> **WHAT NEEDS TO BE DONE**
Please reproduce all of the listing below exactly and drop its images.

> **RECORDS FOR THE EXERCISE**
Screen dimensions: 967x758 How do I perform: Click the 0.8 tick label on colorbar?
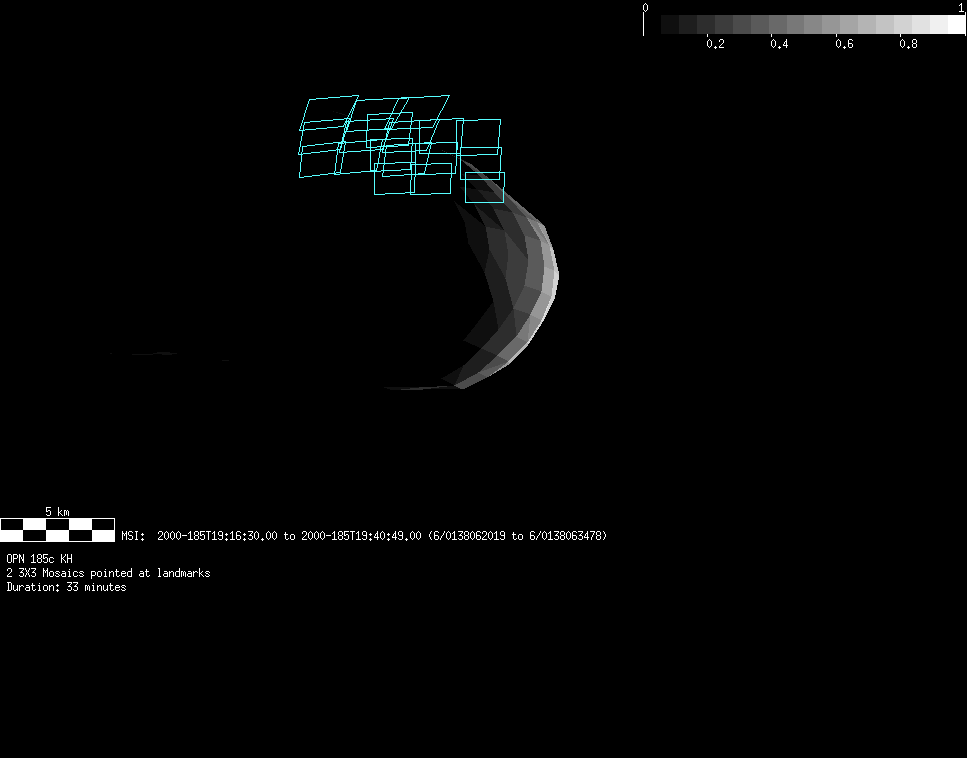(908, 44)
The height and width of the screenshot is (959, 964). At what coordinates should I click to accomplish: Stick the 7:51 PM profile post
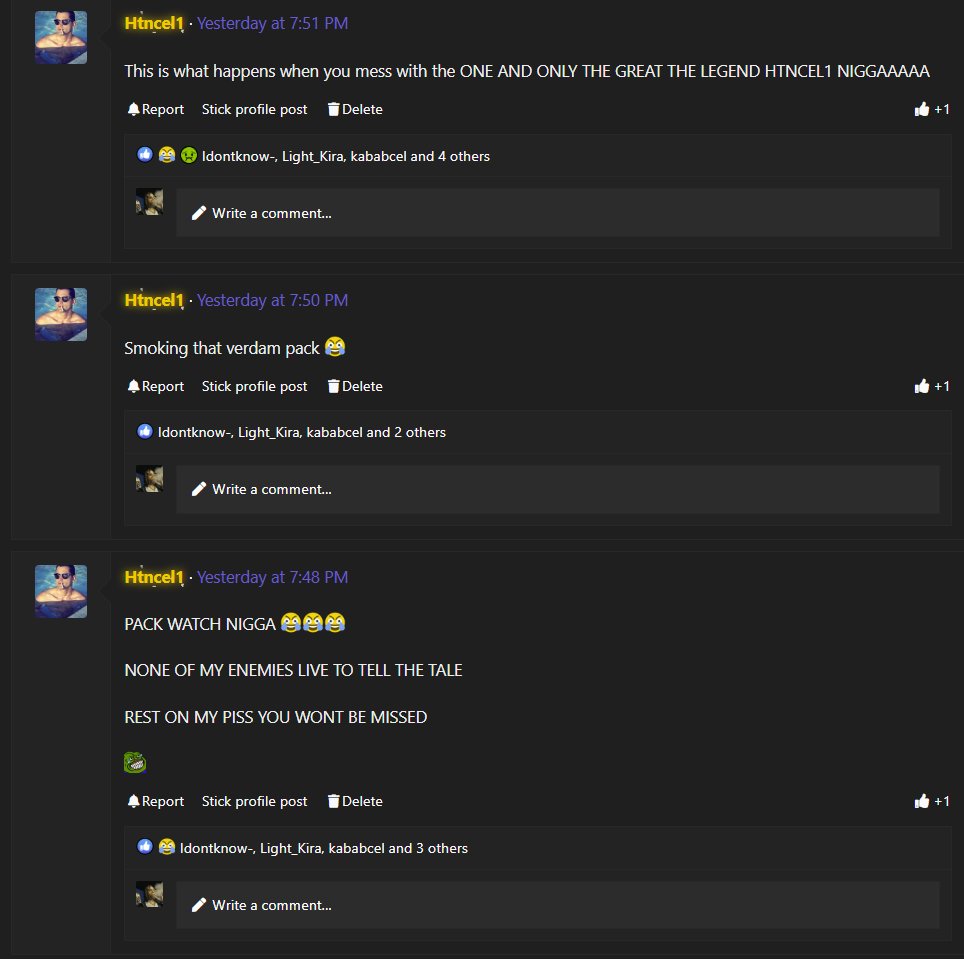tap(255, 109)
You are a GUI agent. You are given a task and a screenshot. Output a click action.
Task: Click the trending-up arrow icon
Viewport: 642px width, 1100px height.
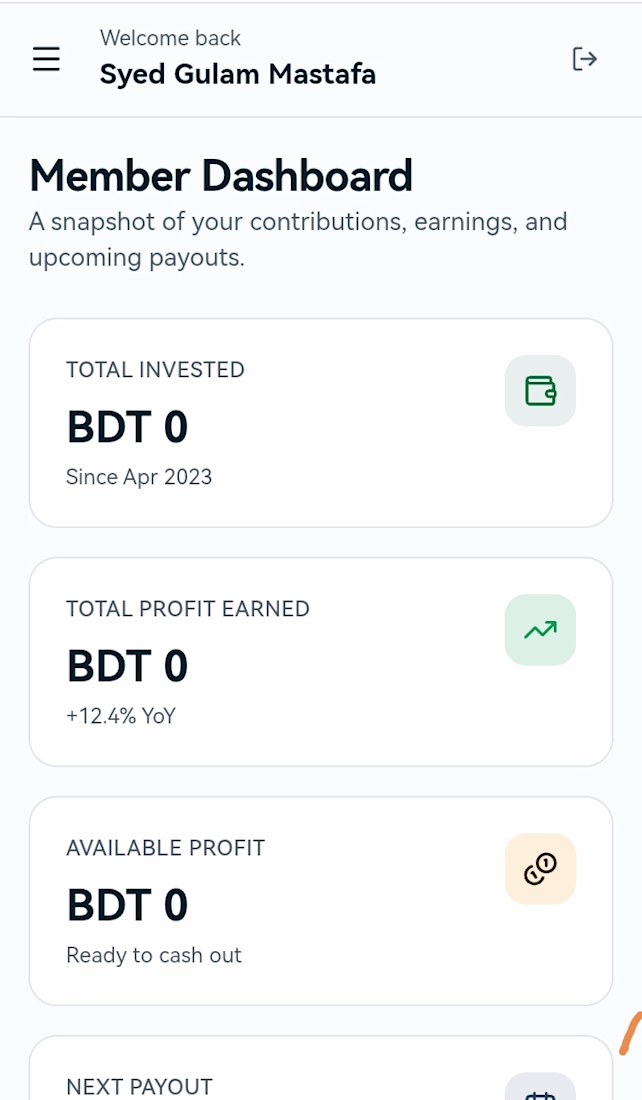coord(540,630)
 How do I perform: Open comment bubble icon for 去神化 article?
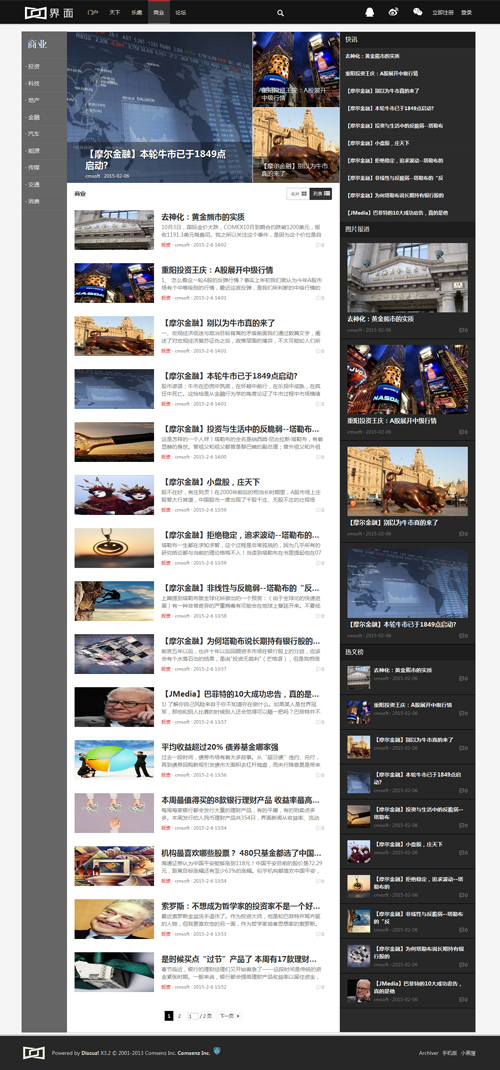click(318, 244)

> **YOUR RESPONSE**
Screen dimensions: 967x758 How do I perform: Click the 0.8 tick label on colorbar?
(908, 44)
The height and width of the screenshot is (959, 964). At what coordinates should I click to accomplish: Stick the 7:51 PM profile post
tap(255, 109)
You are a GUI agent. You are given a task and a screenshot. Output a click action.
Task: Click the trending-up arrow icon
Viewport: 642px width, 1100px height.
coord(540,630)
 How do I perform: Open comment bubble icon for 去神化 article?
click(318, 244)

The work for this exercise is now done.